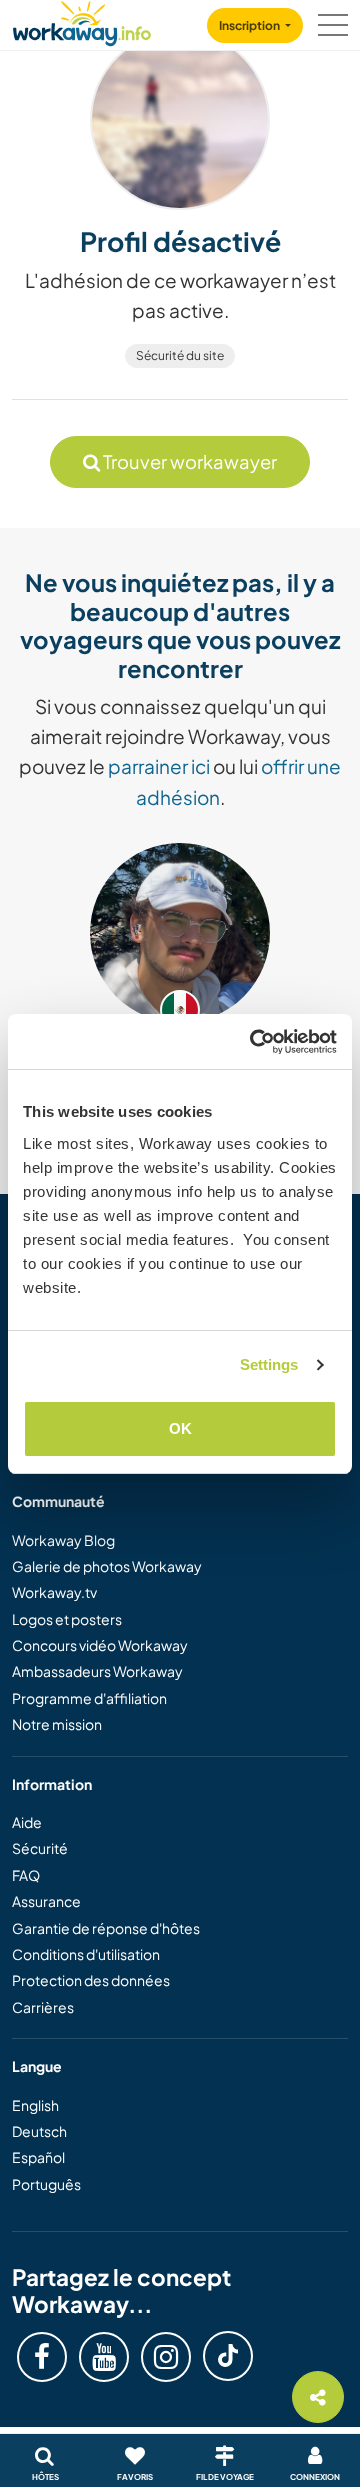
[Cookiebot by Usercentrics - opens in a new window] (254, 1042)
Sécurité (40, 1848)
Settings (269, 1364)
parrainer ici (159, 766)
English (35, 2105)
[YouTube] (104, 2357)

════════════════════

### What is being asked
When you copy the lines above, drop the pictures and keep everything else exact.

### Task result
[Cookiebot by Usercentrics - opens in a new window] (254, 1042)
Sécurité (40, 1848)
Settings (269, 1364)
parrainer ici (159, 766)
English (35, 2105)
[YouTube] (104, 2357)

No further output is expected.